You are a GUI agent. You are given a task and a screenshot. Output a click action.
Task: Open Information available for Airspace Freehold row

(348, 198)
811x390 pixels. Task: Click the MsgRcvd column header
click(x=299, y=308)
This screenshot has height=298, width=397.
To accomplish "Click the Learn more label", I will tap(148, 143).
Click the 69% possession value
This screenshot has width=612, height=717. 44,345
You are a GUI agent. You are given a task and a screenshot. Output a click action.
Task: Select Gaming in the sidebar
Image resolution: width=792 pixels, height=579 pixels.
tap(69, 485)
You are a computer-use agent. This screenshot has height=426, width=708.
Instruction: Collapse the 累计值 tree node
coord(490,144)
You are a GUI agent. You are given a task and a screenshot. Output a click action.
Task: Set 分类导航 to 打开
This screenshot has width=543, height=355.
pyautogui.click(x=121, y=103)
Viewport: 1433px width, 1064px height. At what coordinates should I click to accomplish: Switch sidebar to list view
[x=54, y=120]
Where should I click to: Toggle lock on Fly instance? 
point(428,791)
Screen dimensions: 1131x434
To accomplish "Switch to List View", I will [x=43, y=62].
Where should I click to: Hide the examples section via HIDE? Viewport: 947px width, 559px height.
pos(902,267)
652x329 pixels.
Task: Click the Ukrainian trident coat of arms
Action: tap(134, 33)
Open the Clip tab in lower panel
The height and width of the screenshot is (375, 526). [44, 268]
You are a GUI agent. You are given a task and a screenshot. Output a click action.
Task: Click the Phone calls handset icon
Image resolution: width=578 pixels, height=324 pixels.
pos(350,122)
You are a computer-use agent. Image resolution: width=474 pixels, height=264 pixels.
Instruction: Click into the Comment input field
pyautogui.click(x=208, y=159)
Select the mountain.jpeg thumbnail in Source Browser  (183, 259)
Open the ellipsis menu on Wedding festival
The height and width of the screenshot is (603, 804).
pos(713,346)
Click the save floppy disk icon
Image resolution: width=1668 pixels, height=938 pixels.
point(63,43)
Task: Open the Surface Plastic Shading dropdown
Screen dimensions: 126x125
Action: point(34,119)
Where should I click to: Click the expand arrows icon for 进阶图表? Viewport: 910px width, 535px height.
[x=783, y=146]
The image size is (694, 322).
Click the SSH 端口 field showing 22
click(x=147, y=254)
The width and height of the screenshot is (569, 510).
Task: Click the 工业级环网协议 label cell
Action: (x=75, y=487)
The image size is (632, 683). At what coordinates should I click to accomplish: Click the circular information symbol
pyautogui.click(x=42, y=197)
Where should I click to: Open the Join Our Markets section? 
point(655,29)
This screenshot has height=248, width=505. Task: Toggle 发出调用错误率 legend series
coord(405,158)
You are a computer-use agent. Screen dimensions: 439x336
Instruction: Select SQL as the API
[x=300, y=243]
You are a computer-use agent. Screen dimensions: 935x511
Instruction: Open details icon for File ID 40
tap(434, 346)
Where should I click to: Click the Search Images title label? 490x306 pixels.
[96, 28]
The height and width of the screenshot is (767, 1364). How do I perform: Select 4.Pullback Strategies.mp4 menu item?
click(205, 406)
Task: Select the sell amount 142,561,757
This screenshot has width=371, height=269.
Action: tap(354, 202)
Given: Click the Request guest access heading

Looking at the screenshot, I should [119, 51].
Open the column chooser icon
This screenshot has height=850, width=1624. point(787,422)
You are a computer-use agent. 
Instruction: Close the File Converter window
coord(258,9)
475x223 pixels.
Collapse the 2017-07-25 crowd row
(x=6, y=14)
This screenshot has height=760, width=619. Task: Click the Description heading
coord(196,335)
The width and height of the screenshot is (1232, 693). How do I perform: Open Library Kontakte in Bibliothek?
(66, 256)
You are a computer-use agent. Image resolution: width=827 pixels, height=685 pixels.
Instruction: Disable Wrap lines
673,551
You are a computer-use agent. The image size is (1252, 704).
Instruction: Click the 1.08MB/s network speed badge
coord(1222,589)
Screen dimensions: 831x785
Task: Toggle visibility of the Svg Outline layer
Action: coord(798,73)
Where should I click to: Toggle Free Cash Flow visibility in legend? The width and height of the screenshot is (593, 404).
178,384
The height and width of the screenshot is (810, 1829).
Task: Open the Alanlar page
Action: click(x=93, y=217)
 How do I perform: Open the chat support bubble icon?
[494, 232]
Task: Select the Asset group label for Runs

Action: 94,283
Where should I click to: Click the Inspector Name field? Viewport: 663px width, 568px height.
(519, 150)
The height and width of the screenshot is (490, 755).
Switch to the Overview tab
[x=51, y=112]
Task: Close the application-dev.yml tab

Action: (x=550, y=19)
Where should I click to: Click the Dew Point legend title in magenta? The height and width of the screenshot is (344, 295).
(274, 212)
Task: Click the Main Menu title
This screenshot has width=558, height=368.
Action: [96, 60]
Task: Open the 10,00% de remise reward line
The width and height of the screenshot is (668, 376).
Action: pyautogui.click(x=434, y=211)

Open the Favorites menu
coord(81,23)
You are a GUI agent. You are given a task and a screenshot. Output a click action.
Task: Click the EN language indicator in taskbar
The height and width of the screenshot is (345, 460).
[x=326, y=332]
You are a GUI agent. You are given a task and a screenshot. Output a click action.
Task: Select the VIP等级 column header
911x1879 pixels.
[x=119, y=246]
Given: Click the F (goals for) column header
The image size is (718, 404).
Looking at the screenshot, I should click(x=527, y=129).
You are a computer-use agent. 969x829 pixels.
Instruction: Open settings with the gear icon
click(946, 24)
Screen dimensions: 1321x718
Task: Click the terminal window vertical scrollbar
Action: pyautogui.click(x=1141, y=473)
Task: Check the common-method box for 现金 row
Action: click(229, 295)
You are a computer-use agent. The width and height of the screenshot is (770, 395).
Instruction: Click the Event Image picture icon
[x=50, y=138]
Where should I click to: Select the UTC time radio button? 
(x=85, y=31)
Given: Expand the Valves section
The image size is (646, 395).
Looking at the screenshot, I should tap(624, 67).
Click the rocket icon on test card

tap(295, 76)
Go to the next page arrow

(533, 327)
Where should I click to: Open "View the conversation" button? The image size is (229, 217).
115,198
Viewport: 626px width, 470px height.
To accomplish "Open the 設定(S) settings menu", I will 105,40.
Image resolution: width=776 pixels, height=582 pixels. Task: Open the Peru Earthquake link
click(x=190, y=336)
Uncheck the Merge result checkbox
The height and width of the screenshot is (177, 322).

────────────────────────────────────────

• **Exercise description**
Copy these lines exactly as they appear.

• **Final answer**
You are a GUI agent. You are given a task and a screenshot. Output a click action.
Task: Open Information available for Airspace Freehold row

(348, 198)
811x390 pixels. Task: Click the MsgRcvd column header
click(x=299, y=308)
This screenshot has height=298, width=397.
To accomplish "Click the Learn more label", I will tap(148, 143).
Click the 69% possession value
This screenshot has width=612, height=717. 44,345
You are a GUI agent. You are given a task and a screenshot. Output a click action.
Task: Select Gaming in the sidebar
Image resolution: width=792 pixels, height=579 pixels.
tap(69, 485)
You are a computer-use agent. This screenshot has height=426, width=708.
Instruction: Collapse the 累计值 tree node
coord(490,144)
You are a GUI agent. You are given a task and a screenshot. Output a click action.
Task: Set 分类导航 to 打开
This screenshot has width=543, height=355.
pyautogui.click(x=121, y=103)
Viewport: 1433px width, 1064px height. At what coordinates should I click to accomplish: Switch sidebar to list view
[x=54, y=120]
Where should I click to: Toggle lock on Fly instance? 
point(428,791)
Screen dimensions: 1131x434
To accomplish "Switch to List View", I will [x=43, y=62].
Where should I click to: Hide the examples section via HIDE? Viewport: 947px width, 559px height.
pos(902,267)
652x329 pixels.
Task: Click the Ukrainian trident coat of arms
Action: tap(134, 33)
Open the Clip tab in lower panel
The height and width of the screenshot is (375, 526). [44, 268]
You are a GUI agent. You are given a task and a screenshot. Output a click action.
Task: Click the Phone calls handset icon
Image resolution: width=578 pixels, height=324 pixels.
pos(350,122)
You are a computer-use agent. Image resolution: width=474 pixels, height=264 pixels.
Instruction: Click into the Comment input field
pyautogui.click(x=208, y=159)
Select the mountain.jpeg thumbnail in Source Browser  (183, 259)
Open the ellipsis menu on Wedding festival
The height and width of the screenshot is (603, 804).
pos(713,346)
Click the save floppy disk icon
Image resolution: width=1668 pixels, height=938 pixels.
point(63,43)
Task: Open the Surface Plastic Shading dropdown
Screen dimensions: 126x125
Action: point(34,119)
Where should I click to: Click the expand arrows icon for 进阶图表? Viewport: 910px width, 535px height.
[x=783, y=146]
The image size is (694, 322).
Click the SSH 端口 field showing 22
click(x=147, y=254)
The width and height of the screenshot is (569, 510).
Task: Click the 工业级环网协议 label cell
Action: (x=75, y=487)
The image size is (632, 683). At what coordinates should I click to accomplish: Click the circular information symbol
pyautogui.click(x=42, y=197)
Where should I click to: Open the Join Our Markets section? 
point(655,29)
This screenshot has height=248, width=505. Task: Toggle 发出调用错误率 legend series
coord(405,158)
You are a computer-use agent. Screen dimensions: 439x336
Instruction: Select SQL as the API
[x=300, y=243]
You are a computer-use agent. Screen dimensions: 935x511
Instruction: Open details icon for File ID 40
tap(434, 346)
Where should I click to: Click the Search Images title label? 490x306 pixels.
[96, 28]
The height and width of the screenshot is (767, 1364). How do I perform: Select 4.Pullback Strategies.mp4 menu item?
click(205, 406)
Task: Select the sell amount 142,561,757
This screenshot has width=371, height=269.
Action: tap(354, 202)
Given: Click the Request guest access heading

Looking at the screenshot, I should [119, 51].
Open the column chooser icon
This screenshot has height=850, width=1624. point(787,422)
You are a computer-use agent. 
Instruction: Close the File Converter window
coord(258,9)
475x223 pixels.
Collapse the 2017-07-25 crowd row
(x=6, y=14)
This screenshot has height=760, width=619. Task: Click the Description heading
coord(196,335)
The width and height of the screenshot is (1232, 693). How do I perform: Open Library Kontakte in Bibliothek?
(66, 256)
You are a computer-use agent. Image resolution: width=827 pixels, height=685 pixels.
Instruction: Disable Wrap lines
673,551
You are a computer-use agent. The image size is (1252, 704).
Instruction: Click the 1.08MB/s network speed badge
coord(1222,589)
Screen dimensions: 831x785
Task: Toggle visibility of the Svg Outline layer
Action: coord(798,73)
Where should I click to: Toggle Free Cash Flow visibility in legend? The width and height of the screenshot is (593, 404).
178,384
The height and width of the screenshot is (810, 1829).
Task: Open the Alanlar page
Action: click(x=93, y=217)
 How do I perform: Open the chat support bubble icon?
[494, 232]
Task: Select the Asset group label for Runs

Action: 94,283
Where should I click to: Click the Inspector Name field? Viewport: 663px width, 568px height.
(519, 150)
The height and width of the screenshot is (490, 755).
Switch to the Overview tab
[x=51, y=112]
Task: Close the application-dev.yml tab

Action: (x=550, y=19)
Where should I click to: Click the Dew Point legend title in magenta? The height and width of the screenshot is (344, 295).
(274, 212)
Task: Click the Main Menu title
This screenshot has width=558, height=368.
Action: [96, 60]
Task: Open the 10,00% de remise reward line
The width and height of the screenshot is (668, 376).
Action: pyautogui.click(x=434, y=211)

Open the Favorites menu
coord(81,23)
You are a GUI agent. You are given a task and a screenshot. Output a click action.
Task: Click the EN language indicator in taskbar
The height and width of the screenshot is (345, 460).
[x=326, y=332]
You are a GUI agent. You are given a task and a screenshot. Output a click action.
Task: Select the VIP等级 column header
911x1879 pixels.
[x=119, y=246]
Given: Click the F (goals for) column header
The image size is (718, 404).
Looking at the screenshot, I should click(x=527, y=129).
You are a computer-use agent. 969x829 pixels.
Instruction: Open settings with the gear icon
click(946, 24)
Screen dimensions: 1321x718
Task: Click the terminal window vertical scrollbar
Action: pyautogui.click(x=1141, y=473)
Task: Check the common-method box for 现金 row
Action: click(229, 295)
You are a computer-use agent. The width and height of the screenshot is (770, 395).
Instruction: Click the Event Image picture icon
[x=50, y=138]
Where should I click to: Select the UTC time radio button? 
(x=85, y=31)
Given: Expand the Valves section
The image size is (646, 395).
Looking at the screenshot, I should tap(624, 67).
Click the rocket icon on test card

tap(295, 76)
Go to the next page arrow

(533, 327)
Where should I click to: Open "View the conversation" button? The image size is (229, 217).
115,198
Viewport: 626px width, 470px height.
To accomplish "Open the 設定(S) settings menu", I will 105,40.
Image resolution: width=776 pixels, height=582 pixels. Task: Open the Peru Earthquake link
click(x=190, y=336)
Uncheck the Merge result checkbox
The height and width of the screenshot is (177, 322).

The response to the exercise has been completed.